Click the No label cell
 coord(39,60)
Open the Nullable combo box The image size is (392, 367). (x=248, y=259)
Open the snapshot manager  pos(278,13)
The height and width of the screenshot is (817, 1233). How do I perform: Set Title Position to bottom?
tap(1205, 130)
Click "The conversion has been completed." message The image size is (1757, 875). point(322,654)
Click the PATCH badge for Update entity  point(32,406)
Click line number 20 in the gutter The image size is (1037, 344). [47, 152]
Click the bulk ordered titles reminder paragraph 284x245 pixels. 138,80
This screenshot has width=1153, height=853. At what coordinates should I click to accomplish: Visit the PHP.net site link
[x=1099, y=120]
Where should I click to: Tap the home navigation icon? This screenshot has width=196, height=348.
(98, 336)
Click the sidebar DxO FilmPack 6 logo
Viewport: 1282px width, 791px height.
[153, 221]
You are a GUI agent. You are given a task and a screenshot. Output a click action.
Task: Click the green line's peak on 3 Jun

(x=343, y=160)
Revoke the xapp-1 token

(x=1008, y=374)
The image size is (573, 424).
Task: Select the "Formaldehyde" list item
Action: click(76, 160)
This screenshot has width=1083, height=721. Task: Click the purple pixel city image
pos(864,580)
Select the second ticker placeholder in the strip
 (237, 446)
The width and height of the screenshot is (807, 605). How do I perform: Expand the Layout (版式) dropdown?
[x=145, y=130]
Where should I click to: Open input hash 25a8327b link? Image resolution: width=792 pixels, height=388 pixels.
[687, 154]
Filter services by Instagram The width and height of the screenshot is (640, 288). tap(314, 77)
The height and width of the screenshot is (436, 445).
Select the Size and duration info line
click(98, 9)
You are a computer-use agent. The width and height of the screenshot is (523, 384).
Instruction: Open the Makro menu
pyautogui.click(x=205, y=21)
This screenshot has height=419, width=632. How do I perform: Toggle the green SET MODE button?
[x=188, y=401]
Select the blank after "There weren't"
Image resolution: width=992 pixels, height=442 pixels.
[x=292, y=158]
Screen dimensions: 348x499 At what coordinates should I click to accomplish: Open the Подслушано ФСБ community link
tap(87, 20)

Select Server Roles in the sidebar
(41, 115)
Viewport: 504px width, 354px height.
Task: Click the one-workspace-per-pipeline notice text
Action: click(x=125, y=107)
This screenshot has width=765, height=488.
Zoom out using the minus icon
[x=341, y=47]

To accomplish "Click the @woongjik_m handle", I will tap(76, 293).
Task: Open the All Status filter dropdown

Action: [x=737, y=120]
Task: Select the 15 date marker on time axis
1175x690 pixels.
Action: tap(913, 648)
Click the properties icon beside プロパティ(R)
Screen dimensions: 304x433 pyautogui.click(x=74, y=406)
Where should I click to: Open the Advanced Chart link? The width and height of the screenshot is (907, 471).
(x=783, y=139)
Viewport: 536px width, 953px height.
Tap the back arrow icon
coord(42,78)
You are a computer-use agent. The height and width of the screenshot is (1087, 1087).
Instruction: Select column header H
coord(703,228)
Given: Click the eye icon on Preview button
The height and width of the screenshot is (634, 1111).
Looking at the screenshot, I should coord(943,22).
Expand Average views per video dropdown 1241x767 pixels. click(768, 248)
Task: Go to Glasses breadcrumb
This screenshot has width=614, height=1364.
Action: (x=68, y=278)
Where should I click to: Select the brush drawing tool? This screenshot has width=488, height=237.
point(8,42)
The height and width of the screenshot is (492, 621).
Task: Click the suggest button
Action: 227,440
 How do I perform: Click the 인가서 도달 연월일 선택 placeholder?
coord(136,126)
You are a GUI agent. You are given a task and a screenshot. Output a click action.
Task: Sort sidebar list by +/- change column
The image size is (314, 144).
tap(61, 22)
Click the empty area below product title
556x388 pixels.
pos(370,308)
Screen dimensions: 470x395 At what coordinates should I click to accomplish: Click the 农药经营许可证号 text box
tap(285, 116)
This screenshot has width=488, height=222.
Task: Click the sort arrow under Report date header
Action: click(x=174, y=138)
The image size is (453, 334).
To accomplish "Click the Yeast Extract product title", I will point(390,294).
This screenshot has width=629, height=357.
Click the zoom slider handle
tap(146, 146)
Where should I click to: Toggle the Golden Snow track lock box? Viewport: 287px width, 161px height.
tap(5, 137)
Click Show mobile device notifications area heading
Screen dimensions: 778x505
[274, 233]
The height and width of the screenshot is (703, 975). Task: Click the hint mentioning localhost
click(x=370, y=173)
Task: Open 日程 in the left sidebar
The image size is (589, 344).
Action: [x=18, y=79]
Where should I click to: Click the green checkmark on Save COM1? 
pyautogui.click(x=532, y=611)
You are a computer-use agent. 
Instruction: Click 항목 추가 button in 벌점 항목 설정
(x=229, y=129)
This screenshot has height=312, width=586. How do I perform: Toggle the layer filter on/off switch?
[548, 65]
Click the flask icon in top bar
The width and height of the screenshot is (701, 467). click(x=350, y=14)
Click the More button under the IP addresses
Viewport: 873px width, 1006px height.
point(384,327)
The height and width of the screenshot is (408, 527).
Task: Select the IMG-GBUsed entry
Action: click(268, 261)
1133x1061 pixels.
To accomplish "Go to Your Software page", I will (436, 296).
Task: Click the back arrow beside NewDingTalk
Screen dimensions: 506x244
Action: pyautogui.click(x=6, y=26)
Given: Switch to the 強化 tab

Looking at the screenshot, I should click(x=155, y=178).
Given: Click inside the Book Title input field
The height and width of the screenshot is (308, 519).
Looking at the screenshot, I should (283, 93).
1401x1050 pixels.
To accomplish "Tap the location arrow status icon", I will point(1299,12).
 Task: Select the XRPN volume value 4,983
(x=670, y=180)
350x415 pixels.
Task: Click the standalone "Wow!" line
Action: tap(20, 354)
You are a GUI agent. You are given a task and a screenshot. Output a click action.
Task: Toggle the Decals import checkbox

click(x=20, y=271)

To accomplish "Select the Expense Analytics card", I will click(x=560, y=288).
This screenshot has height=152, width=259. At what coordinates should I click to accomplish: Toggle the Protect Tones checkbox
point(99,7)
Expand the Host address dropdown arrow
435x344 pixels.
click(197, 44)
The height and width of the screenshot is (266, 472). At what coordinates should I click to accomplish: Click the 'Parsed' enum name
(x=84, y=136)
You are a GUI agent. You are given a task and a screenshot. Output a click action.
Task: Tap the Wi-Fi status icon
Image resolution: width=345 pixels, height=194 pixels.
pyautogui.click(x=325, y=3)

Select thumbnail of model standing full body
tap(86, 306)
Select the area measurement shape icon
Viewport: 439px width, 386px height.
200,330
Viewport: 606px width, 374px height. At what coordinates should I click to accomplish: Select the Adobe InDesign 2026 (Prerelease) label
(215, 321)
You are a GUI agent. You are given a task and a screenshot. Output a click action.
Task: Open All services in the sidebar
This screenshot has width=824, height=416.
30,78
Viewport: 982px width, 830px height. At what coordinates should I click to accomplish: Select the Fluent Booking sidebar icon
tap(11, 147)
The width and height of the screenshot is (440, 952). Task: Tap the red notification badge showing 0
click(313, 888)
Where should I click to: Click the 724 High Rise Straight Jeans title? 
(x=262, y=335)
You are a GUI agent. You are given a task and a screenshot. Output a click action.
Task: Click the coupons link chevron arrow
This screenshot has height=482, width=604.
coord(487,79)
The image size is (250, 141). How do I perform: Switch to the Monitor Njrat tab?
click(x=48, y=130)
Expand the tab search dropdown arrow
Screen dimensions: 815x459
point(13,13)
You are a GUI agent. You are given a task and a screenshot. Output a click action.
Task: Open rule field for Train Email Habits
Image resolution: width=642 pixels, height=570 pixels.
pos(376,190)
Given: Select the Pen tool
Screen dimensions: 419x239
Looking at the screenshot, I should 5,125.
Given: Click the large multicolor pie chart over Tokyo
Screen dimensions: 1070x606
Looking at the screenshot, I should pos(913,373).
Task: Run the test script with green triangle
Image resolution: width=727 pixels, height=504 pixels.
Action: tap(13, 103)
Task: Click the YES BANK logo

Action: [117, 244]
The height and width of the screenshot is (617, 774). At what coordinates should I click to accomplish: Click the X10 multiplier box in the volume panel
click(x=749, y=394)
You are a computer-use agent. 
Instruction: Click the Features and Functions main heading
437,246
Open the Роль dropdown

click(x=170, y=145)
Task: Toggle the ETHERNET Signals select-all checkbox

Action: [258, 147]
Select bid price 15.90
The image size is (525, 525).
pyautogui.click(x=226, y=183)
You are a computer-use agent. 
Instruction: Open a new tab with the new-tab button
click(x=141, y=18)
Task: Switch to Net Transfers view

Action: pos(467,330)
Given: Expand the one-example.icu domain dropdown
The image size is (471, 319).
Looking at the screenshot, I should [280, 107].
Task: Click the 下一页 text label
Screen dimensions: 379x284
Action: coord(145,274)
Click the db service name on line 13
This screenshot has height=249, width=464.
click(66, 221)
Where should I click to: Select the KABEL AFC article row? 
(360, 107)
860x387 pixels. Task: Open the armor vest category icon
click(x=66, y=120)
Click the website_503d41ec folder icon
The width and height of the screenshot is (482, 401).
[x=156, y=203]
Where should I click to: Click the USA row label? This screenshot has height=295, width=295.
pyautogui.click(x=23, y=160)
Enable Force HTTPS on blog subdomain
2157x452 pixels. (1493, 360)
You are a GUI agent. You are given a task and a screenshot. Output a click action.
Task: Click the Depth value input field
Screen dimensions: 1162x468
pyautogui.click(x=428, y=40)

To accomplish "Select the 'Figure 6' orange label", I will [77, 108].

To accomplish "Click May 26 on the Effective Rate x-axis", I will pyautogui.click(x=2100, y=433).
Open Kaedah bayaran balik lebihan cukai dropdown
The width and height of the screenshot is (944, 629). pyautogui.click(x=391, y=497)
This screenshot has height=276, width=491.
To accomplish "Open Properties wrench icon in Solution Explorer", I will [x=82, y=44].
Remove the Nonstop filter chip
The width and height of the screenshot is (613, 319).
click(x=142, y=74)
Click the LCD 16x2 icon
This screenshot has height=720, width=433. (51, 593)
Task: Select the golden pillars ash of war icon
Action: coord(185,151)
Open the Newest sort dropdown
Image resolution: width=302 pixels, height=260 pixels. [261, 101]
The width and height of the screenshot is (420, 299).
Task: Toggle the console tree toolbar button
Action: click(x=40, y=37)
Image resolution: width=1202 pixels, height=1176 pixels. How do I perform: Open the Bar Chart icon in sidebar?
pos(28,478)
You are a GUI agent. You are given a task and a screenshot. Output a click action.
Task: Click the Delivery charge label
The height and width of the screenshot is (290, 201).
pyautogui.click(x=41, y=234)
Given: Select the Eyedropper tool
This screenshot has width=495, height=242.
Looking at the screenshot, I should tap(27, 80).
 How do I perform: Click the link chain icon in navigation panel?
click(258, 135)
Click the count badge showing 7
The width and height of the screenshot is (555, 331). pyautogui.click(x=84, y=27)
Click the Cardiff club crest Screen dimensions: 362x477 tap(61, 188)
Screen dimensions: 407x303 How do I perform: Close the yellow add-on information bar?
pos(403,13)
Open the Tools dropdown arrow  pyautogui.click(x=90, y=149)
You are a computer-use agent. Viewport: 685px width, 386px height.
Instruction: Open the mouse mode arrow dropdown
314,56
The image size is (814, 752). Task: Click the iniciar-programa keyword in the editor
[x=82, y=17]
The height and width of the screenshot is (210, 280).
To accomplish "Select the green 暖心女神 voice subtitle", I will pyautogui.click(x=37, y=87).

********************

YOUR TASK:
Only the lines from the one containing "The image size is (525, 525)." through the one containing "This screenshot has height=276, width=491." are to be retyped, both boundary lines included, with no other material.

ANSWER TO THIS EXERCISE:
The image size is (525, 525).
pyautogui.click(x=226, y=183)
You are a computer-use agent. 
Instruction: Open a new tab with the new-tab button
click(x=141, y=18)
Task: Switch to Net Transfers view

Action: pos(467,330)
Given: Expand the one-example.icu domain dropdown
The image size is (471, 319).
Looking at the screenshot, I should [280, 107].
Task: Click the 下一页 text label
Screen dimensions: 379x284
Action: coord(145,274)
Click the db service name on line 13
This screenshot has height=249, width=464.
click(66, 221)
Where should I click to: Select the KABEL AFC article row? 
(360, 107)
860x387 pixels. Task: Open the armor vest category icon
click(x=66, y=120)
Click the website_503d41ec folder icon
The width and height of the screenshot is (482, 401).
[x=156, y=203]
Where should I click to: Click the USA row label? This screenshot has height=295, width=295.
pyautogui.click(x=23, y=160)
Enable Force HTTPS on blog subdomain
2157x452 pixels. (1493, 360)
You are a GUI agent. You are given a task and a screenshot. Output a click action.
Task: Click the Depth value input field
Screen dimensions: 1162x468
pyautogui.click(x=428, y=40)

To accomplish "Select the 'Figure 6' orange label", I will [77, 108].

To accomplish "Click May 26 on the Effective Rate x-axis", I will pyautogui.click(x=2100, y=433).
Open Kaedah bayaran balik lebihan cukai dropdown
The width and height of the screenshot is (944, 629). pyautogui.click(x=391, y=497)
This screenshot has height=276, width=491.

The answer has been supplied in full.